How Multi-player Team Gaming will redefine the VR Experience
Last year a trailer was shown for Star Trek VR, a game where you and your crew of friends could take on different roles and responsibilities aboard a space ship. Now, Elite : Dangerous is updating their expansive game universe with that option as well. This introduces a new type of game narrative that promises incredibly advanced nonlinear storytelling–the type where acquiring skills from life could play a key role in success or failure. There will be a term to coin these games–maybe MDT (multi-player dynamic teams) or JBG (job-based gameplay). I’m not nearly popular enough to set a trend, but whatever it will be called, it will create opportunities that may help VR fulfill it’s entertainment promises.
Real-life Job Modeling
Today, games seem to be split into general audience, low learning curve that mimic conventions of the last few decades or exclusive, steep learning curves that reward genre jockeys and punishes everyone else. The emerging MDTs could appeal to everyone based on personality and experience.
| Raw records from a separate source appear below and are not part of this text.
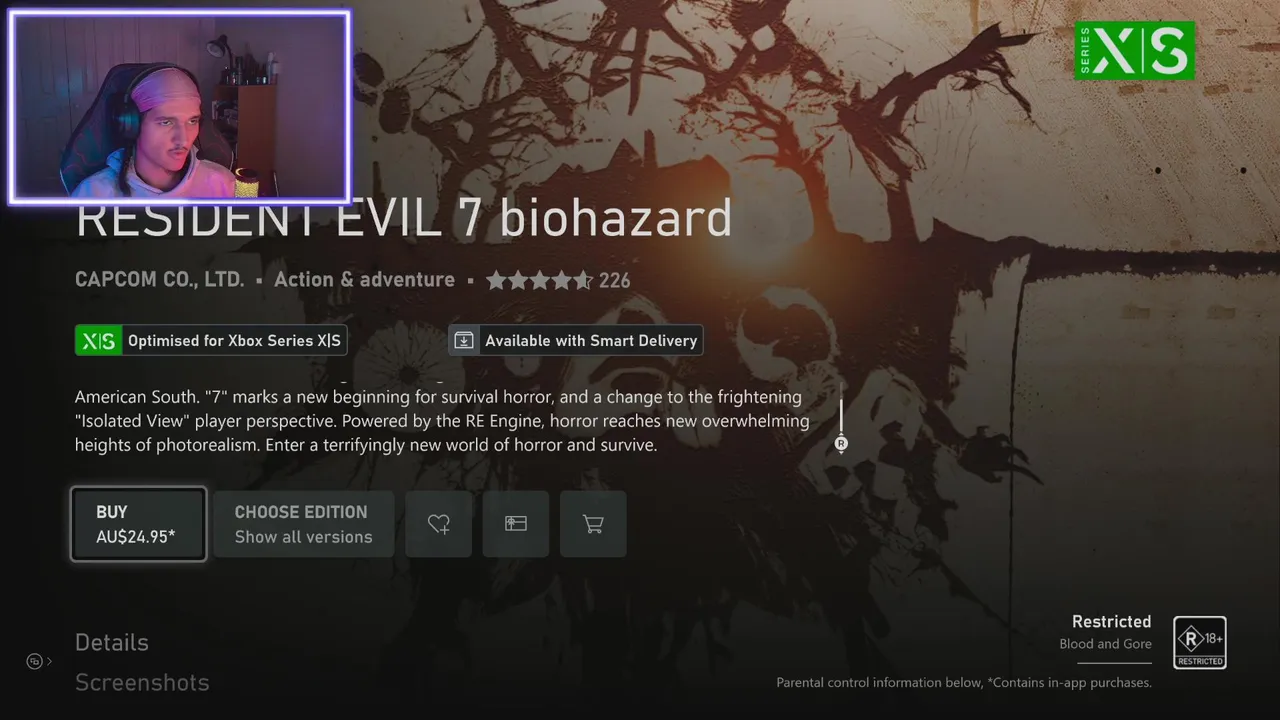Click the gift card icon button

point(516,524)
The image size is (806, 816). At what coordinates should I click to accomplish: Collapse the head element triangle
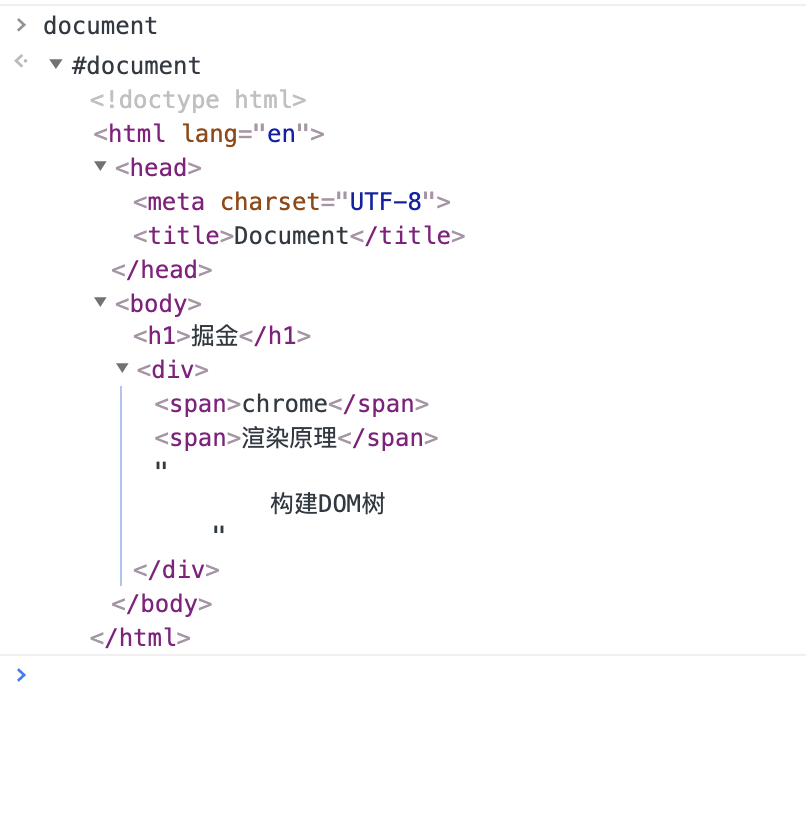tap(100, 167)
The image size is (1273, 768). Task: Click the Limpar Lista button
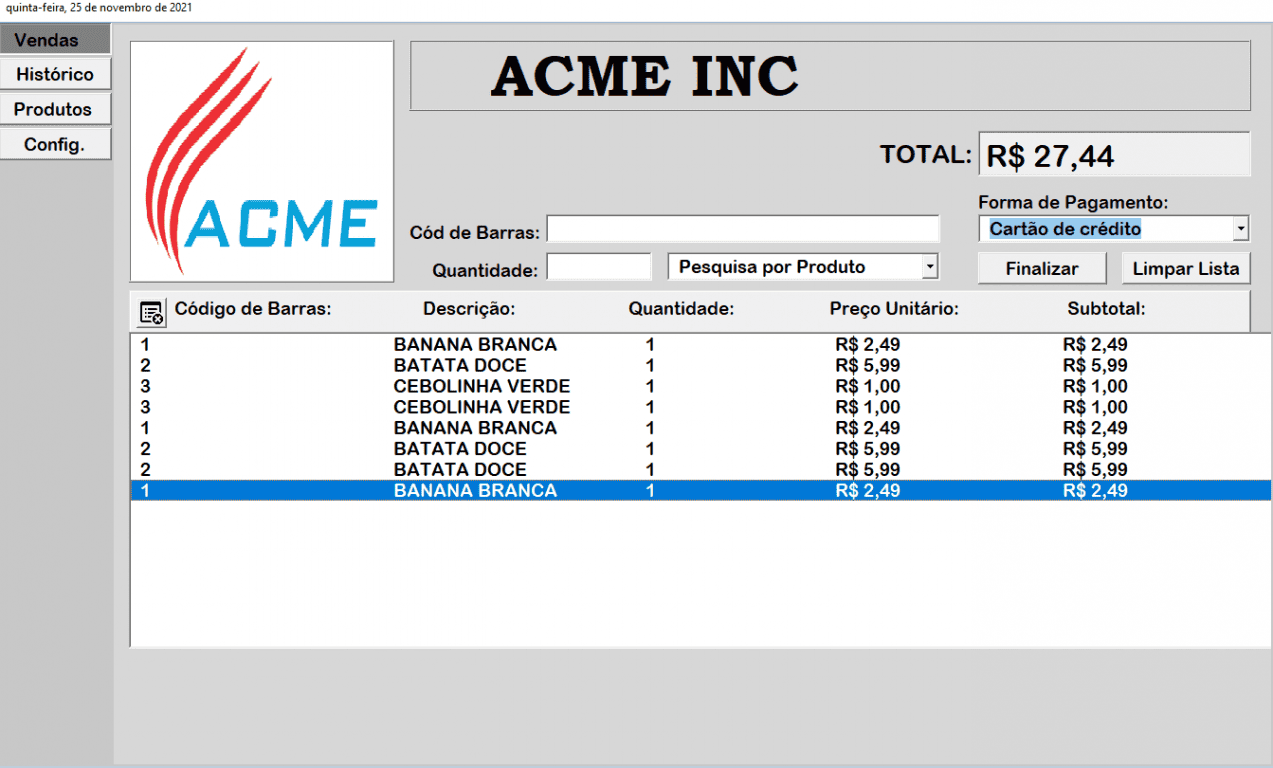pyautogui.click(x=1186, y=269)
How does being a real-life mechanic effect your ability to fix a lunar rover? Or perhaps the more athletic among us could excel as knights whereas the engineers could literally build a siege engine that would work. This will bring up the moral dilemma of games where players cannot escape their real-life limitations vs games where no one has uniqueness because anyone could be anything. But with these challenges come richer rewards to the open-world platform, with long-term payout for sticking with your crew as well as knowledge with real-world implications. Already, there are many companies getting into the VR education game arena such as Unimersiv and Eon.
Unscripted Dynamics
Beyond hard trades and skills, there are many factors that could elevate the MDT experience. For one, vocal or even hand signal communication turns a button pushing challenge into a trial of coordination and cooperation. Leadership, patience and emotional intelligence get rewarded in a world with evolving social structures. Many of these same traits exist in gaming today, but not in so completely a package as VR that is capable of piping in body language and context.
Layered Stories
One of the most fascinating aspects of Westworld, once you get past the “violent desires meeting violent ends” was the idea that a single universe could have decades worth of rich, gratifying adventures that appeal to a general population, unlike many of the MMOs today. There will be campaigns for the lone outing, buddy adventure or all-out warfare. Those film and game companies trying to figure out what VR could be should be mindful that the killer game may have to be a giant world that is more complete than traditional ones today, not less.